US home prices sharply dropped in February but for the first time since October 2007 the rate of decline slowed suggesting that the housing market might be seeing in the bottom.
The rate of decline with the S&P/Case Shiller 10-city and 20-city home price index did not hit a record decline. S&P said its index of 10 metropolitan areas declined 2.1 percent in February from January for an 18.8 percent year-over-year drop. The 10-city index dates back to 1988.
The index dropped 18.6 percent from February 2008, compared to the 19 percent year-over-year decline in January. The index was also down 2.2% from January. The index has not recorded a price increase since July 2006 and has fallen 30.7% since it peaked during that month.
The housing market is in its worst crisis since the Great Depression home prices fall as caused by the glut of unsold homes, stricter lending standards and record foreclosures push down prices.
Of the 20 cities included in the index, 16 recorded a slower rate of decline in February than the month before.

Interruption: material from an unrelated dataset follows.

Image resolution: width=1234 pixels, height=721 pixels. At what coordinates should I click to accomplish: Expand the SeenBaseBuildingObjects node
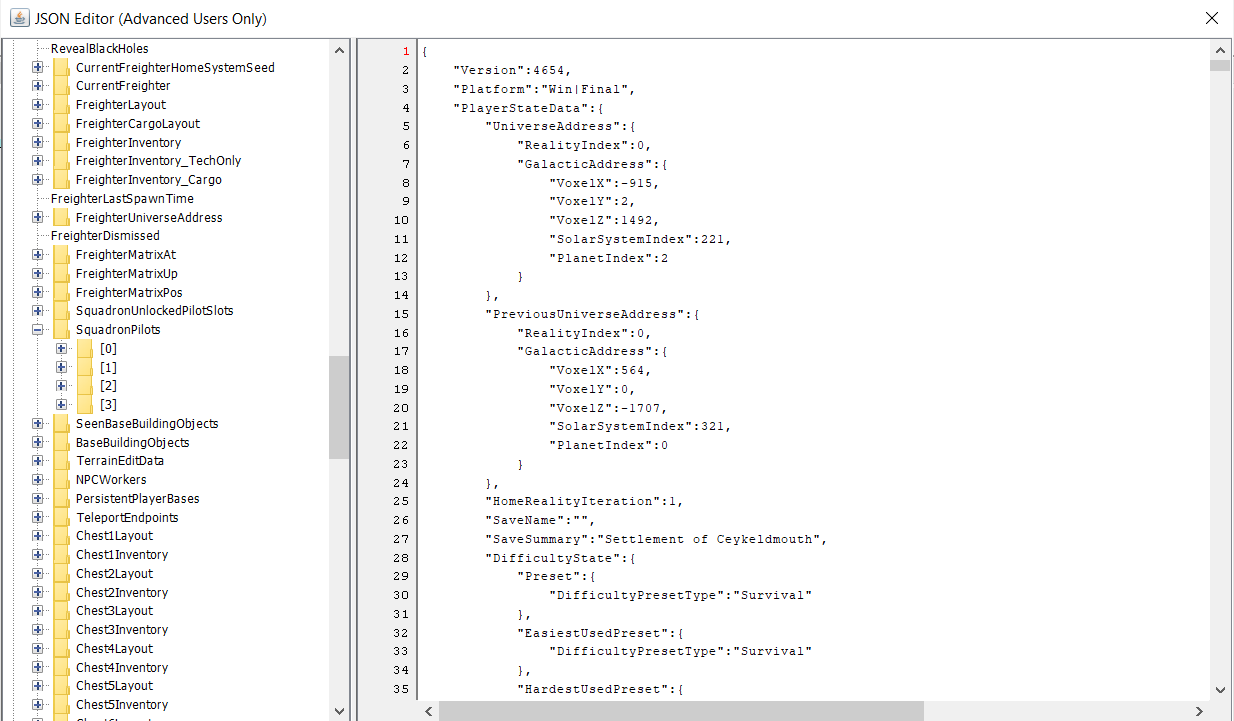click(37, 423)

The worst performing cities were Phoenix, Las Vegas, San Francisco Miami and Los Angeles.
In Phoenix prices have fallen 35.2 percent over the past 12 months and 4.5% in January, it holds the number spot. Prices are down 51 percent or more than half of their value since peaking in July 2006.

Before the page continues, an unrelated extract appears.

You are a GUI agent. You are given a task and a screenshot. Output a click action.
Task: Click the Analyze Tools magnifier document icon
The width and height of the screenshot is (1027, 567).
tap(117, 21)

Las Vegas is close behind Phoenix with a 31.7% year-over-year home price decline and was off 3.6 percent for the month. Prices there are off 48.4 percent from their peak.
San Francisco prices fell 31 percent over the past 12 months and 3.3 percent for the month.
Miami prices was off 20.5 percent year-over-year and 3 percent month-over-month; and
Los Angeles, 24.1 percent lower over the same period last year and down 2 percent on a monthly basis.
Dallas, Denver and Boston had the lowest annual rate of decline 4.5 percent, 5.7 percent and 7.2 percent, respectively.